(Problem description)
Bring together all lines of the material below that contain the string "balance".

*-*-*

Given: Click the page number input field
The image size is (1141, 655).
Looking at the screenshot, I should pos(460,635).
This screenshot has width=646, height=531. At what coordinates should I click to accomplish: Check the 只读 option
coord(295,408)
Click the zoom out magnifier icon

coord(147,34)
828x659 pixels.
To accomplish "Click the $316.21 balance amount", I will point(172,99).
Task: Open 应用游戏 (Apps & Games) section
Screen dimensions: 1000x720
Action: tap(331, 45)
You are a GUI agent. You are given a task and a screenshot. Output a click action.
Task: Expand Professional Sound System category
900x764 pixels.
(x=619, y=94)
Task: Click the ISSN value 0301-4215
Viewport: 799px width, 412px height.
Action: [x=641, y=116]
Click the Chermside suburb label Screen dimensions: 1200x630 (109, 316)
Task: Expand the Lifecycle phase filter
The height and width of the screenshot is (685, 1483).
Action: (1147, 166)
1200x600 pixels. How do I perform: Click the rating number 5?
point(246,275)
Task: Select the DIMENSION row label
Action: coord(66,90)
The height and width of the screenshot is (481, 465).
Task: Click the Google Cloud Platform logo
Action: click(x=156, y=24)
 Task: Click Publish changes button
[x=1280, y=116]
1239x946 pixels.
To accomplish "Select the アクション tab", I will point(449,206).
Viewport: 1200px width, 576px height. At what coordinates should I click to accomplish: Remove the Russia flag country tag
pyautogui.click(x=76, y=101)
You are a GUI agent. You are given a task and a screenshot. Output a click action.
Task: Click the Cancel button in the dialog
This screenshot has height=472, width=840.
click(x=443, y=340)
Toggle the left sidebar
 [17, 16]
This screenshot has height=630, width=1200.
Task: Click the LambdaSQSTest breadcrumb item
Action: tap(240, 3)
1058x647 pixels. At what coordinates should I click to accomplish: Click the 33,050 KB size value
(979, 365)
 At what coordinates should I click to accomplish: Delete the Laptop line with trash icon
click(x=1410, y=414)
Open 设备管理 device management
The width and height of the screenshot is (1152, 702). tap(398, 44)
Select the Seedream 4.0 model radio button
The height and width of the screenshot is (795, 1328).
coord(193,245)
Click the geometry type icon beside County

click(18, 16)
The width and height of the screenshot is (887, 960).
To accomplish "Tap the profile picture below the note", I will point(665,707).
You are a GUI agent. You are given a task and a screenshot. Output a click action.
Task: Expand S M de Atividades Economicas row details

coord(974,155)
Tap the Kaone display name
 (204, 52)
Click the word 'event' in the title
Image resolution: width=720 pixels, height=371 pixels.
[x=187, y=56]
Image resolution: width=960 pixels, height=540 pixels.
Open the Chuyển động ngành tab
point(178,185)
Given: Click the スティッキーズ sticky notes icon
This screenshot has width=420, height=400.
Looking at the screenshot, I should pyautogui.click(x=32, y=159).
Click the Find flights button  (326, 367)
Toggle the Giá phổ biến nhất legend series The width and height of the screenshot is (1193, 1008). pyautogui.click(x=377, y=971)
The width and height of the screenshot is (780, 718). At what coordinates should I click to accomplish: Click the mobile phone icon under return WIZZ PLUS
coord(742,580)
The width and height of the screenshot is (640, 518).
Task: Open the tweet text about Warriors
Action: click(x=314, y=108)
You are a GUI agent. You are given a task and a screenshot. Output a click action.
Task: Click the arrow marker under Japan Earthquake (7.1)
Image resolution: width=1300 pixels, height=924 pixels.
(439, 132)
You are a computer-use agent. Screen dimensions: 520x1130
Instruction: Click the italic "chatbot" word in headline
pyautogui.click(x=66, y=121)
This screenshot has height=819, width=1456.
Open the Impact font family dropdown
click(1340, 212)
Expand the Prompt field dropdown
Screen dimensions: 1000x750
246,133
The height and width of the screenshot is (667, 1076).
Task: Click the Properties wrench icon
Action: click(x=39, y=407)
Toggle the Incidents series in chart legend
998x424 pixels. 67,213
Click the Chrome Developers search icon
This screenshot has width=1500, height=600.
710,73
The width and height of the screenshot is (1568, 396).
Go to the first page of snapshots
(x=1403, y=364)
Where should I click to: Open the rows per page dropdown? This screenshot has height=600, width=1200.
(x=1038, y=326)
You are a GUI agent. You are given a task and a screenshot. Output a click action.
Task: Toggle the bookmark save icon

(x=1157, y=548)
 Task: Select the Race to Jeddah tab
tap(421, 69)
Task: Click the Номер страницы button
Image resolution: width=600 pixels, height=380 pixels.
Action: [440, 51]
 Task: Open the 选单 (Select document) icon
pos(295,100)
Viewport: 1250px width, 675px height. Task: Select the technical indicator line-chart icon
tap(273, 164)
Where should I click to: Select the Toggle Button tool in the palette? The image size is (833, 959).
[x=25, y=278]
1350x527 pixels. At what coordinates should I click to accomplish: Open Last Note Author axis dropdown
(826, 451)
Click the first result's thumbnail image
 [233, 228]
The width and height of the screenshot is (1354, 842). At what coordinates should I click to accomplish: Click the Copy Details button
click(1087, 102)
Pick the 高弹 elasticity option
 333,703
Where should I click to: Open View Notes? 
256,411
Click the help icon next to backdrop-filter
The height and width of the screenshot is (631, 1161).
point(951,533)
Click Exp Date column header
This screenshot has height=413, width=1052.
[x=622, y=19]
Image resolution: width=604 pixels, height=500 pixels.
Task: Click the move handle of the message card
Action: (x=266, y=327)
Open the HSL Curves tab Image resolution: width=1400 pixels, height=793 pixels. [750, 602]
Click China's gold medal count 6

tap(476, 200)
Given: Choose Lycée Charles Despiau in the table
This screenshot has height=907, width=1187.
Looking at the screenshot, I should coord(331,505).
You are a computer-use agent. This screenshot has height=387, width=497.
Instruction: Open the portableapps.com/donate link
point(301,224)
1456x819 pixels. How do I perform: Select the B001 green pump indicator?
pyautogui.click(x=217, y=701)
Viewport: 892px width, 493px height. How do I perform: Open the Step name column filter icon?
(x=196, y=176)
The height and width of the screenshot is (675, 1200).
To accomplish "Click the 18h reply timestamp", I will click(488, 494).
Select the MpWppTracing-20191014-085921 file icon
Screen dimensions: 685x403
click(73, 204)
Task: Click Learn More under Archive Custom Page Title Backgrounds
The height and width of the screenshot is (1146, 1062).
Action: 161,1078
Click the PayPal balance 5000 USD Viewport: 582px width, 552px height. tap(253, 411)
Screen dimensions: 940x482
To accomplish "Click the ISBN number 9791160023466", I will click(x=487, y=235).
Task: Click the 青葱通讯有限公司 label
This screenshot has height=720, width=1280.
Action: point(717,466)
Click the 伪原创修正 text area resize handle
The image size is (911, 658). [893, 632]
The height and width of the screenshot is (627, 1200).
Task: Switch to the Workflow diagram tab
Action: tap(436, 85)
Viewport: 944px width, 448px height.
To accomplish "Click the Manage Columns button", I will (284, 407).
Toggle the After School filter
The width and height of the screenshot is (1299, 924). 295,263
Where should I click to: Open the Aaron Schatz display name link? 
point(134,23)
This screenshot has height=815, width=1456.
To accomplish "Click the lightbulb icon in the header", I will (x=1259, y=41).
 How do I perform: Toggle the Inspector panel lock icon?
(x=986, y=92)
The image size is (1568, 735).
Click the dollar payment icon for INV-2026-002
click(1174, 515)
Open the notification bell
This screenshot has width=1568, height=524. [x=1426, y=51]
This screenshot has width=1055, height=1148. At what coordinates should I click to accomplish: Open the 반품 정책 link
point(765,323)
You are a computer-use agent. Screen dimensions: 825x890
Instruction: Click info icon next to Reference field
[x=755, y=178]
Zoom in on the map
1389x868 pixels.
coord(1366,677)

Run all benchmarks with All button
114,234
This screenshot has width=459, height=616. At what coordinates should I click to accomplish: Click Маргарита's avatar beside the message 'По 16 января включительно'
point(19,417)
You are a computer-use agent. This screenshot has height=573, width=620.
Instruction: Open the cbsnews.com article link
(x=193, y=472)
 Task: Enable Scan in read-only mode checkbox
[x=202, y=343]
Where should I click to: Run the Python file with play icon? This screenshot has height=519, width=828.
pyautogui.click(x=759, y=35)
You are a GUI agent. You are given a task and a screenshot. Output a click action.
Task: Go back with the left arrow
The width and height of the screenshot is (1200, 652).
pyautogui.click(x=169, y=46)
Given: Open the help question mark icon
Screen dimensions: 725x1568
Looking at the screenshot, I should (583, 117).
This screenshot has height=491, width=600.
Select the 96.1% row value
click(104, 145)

*-*-*

(Result of the task)
To accomplish "Click the $316.21 balance amount", I will point(172,99).
Click the PayPal balance 5000 USD Viewport: 582px width, 552px height. tap(253, 411)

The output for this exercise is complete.